Thursday, January 21, 2010

The U.S. of Emily


On my way to help my in-laws for a few days, I stop in St. Paul/Minneapolis first for some rest and relaxation with Susan, my old friend from high school in New Orleans.  It's finals week back in Madison and a good time for Mom to take her nagging sideshow on the road.  Chip's major hurdle this week is pilling dear Brucie the cat.   He swears the cat is looking at him differently and that indicates some wear and tear on his psyche.  Cats always look at their owners with some level of disdain.  The pilling changes little.








We stop between shopping and wine tasting for a dose of humidity and splendiferous aromas of home....we Southern Belles have got to keep our complexions moist.  A quick trip to the MIA in the afternoon.  My attitude toward art museums is this: go see something new, but don't be in a panic to see every last thing.  An exhibit featuring Czech photographers of the 20th century.  Who knew?



Next stop, Spokane on our way to Pullman, WA. Susan and I considered it spring like in MN with temps in the thirties and I'm welcomed to eastern Washington with near fifty temperatures which linger through my whole trip here.   A beautiful drive on 195 from Spokane to Pullman with seriously breathtaking views of the rolling hills of Washington farmland, Steptoe Butte, the mountains of Spokane and miraculously, winter wheat .  Exposed due to the lack of usual snow cover, beautiful green fields that lay deceptively dormant.  I realize how little I have been looking out the windows on all these trips over the years and yet not really seeing.  Too wrapped up in the mundane.  It's good getting older if only to appreciate what you've missed along the way.

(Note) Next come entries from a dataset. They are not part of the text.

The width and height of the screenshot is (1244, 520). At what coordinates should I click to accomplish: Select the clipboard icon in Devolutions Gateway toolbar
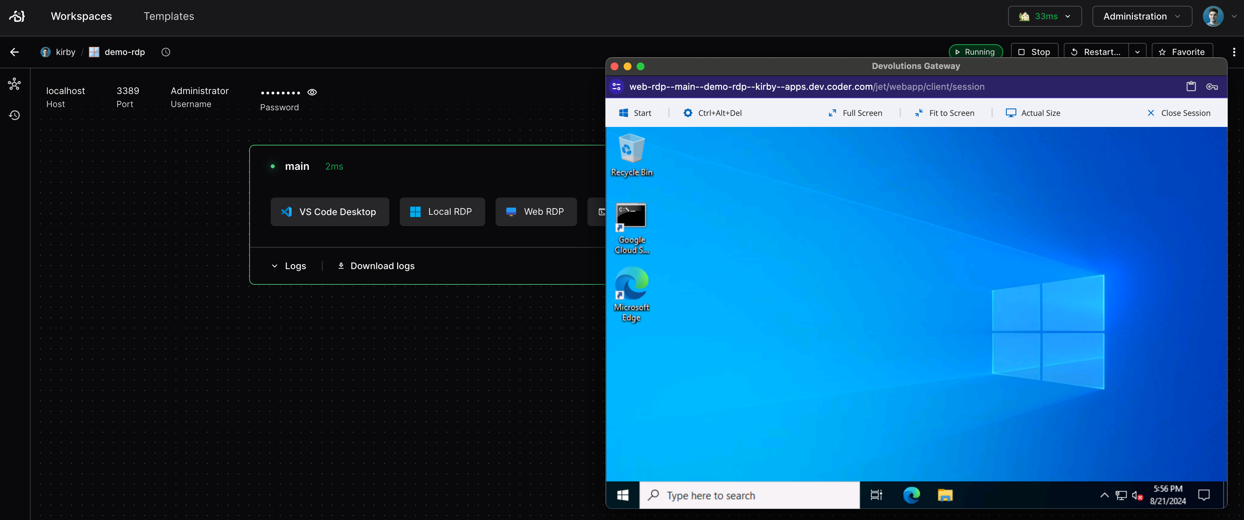coord(1191,87)
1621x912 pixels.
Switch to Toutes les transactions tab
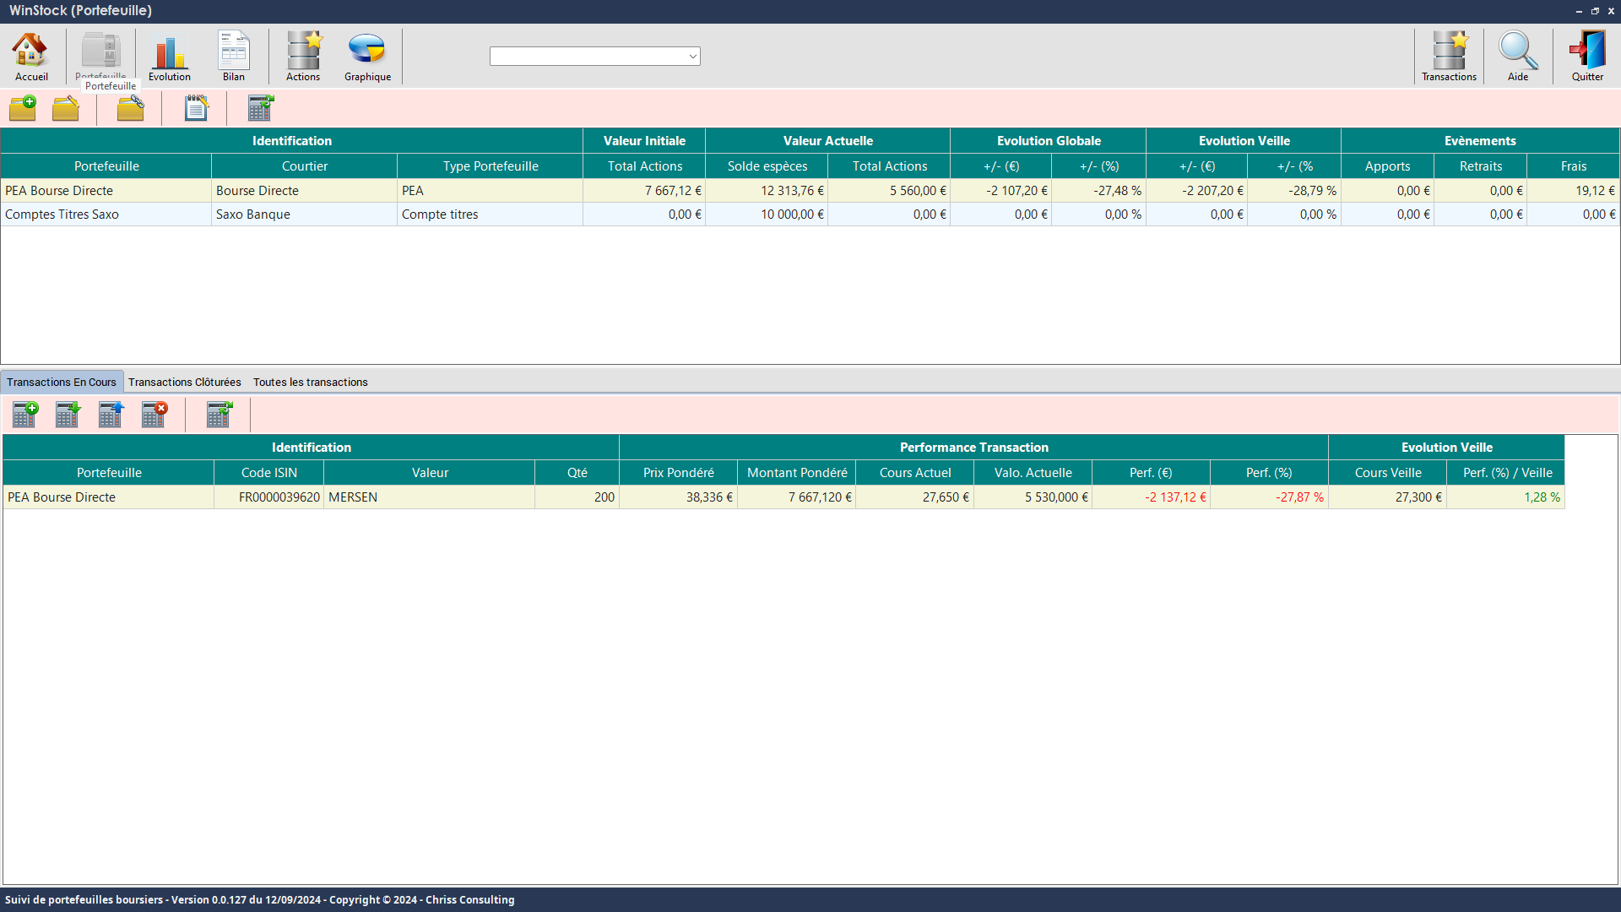310,383
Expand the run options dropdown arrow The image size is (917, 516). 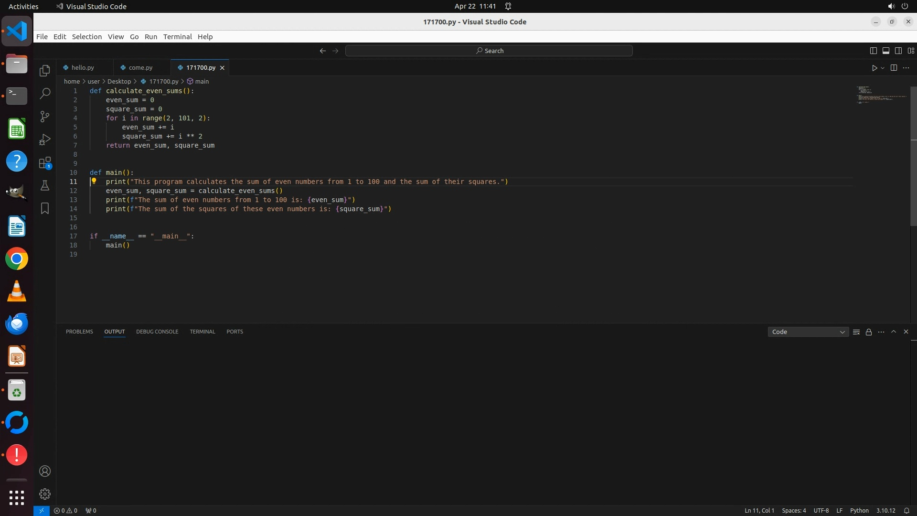coord(883,68)
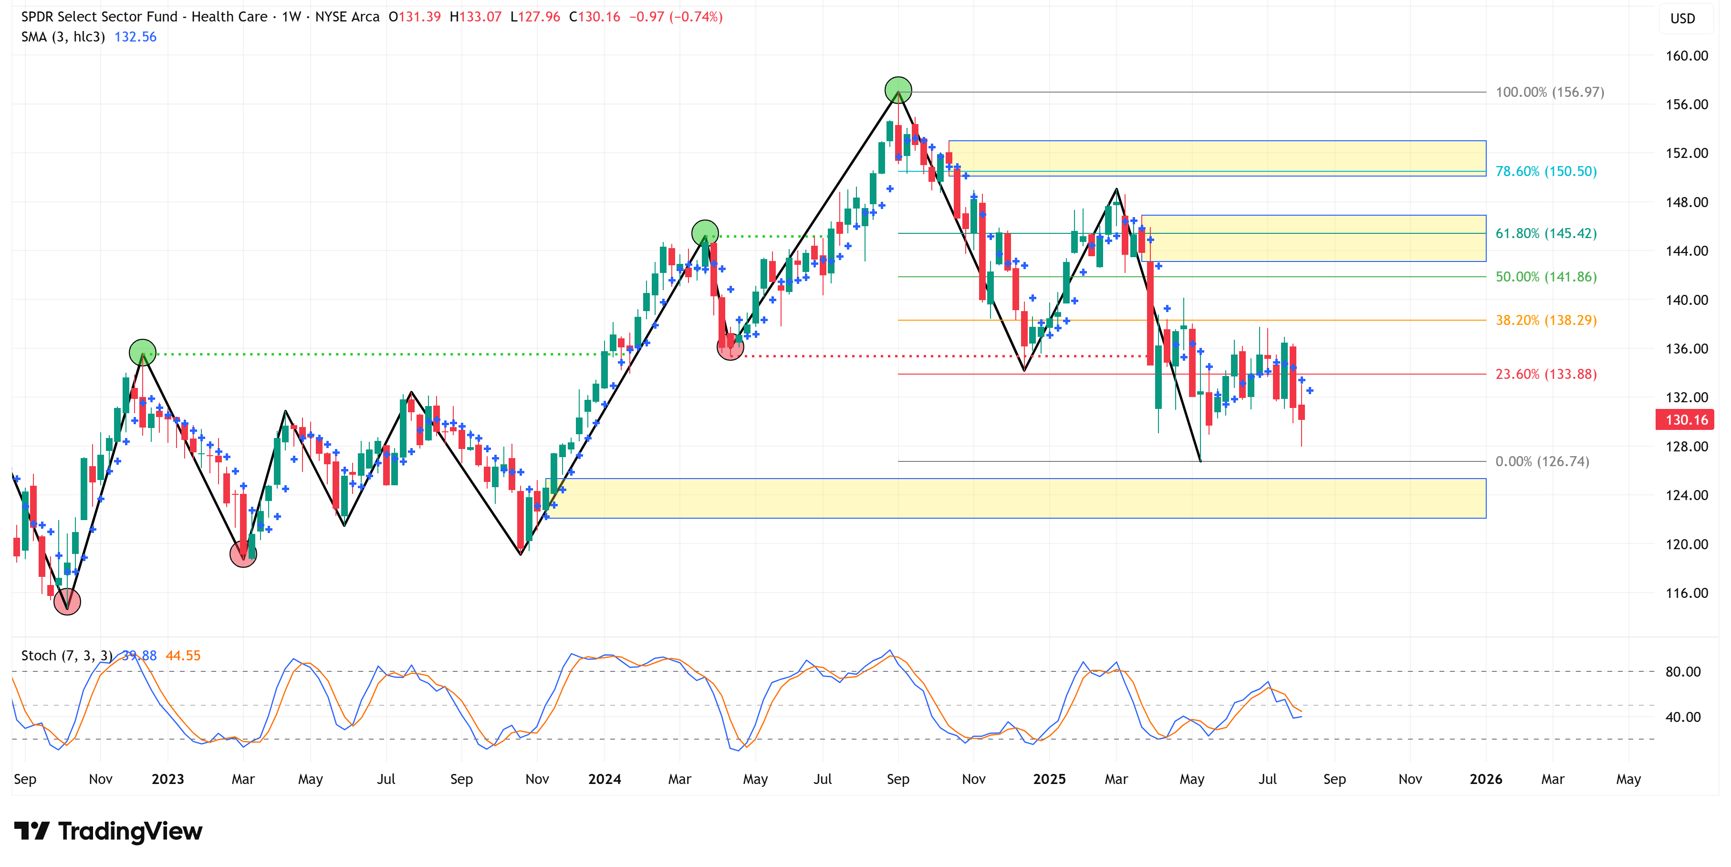Click the TradingView logo
This screenshot has width=1731, height=867.
(x=108, y=831)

Five glorious last days with my niece before she returns to Shanghai.  I'm prepared for a cry on Sunday because this baby won't be this baby the next time I see her.  Our love affair ends soon and I'm trying to remember everything about her.  The little freckle on her right leg.  The stork bite at the nape of her neck.  Her wrinkled nose and toothless wide grin at positively anything I do.  I'm Big Mama.  She can do no wrong by me and we as co-conspirators do very un-Chinese things like expose ourselves to drafts and roll on the floor with our legs out of our pajamas for better toe sucking and get so riled up we spit up all over ourselves to the worry of her mom.  Tonight was bath night and I'm drenched in her scent.  Baby wash and shampoo, baby lotion, a little balmex, ...she's all over me and I'm going to sleep in these clothes.  

Today we had to do a little business around the Department of Homeland Security and I'm convinced having a baby at immigration greatly increases one's chances of being expediently processed. The paperwork was minimal but of course nothing's simple anymore about being not native born.  Maybe it never was. 




Fox News blithers on in the waiting room...the official network of Homeland Security I suppose.  John Stossel and Frank Luntz blah-blahed their way through hardball questions like, "Just what are them Democrats up to now?"  Even Gordon Liddy appeared in a commercial.  It was surreal and would have been laugh out loud funny if it didn't make my soul weep.  While there, we broke many of the strictest rules of homeland security such as no eating or drinking, no cell phones and no cameras. 

With a withering look, Emily might have said, "You'll get this bottle out of my hand with whose army now?"


We were in and out in an hour, Emily working it with all the ladies behind the plate glass windows.  Shucks, her mom ain't no terrorist...look how cute she is! God Bless America.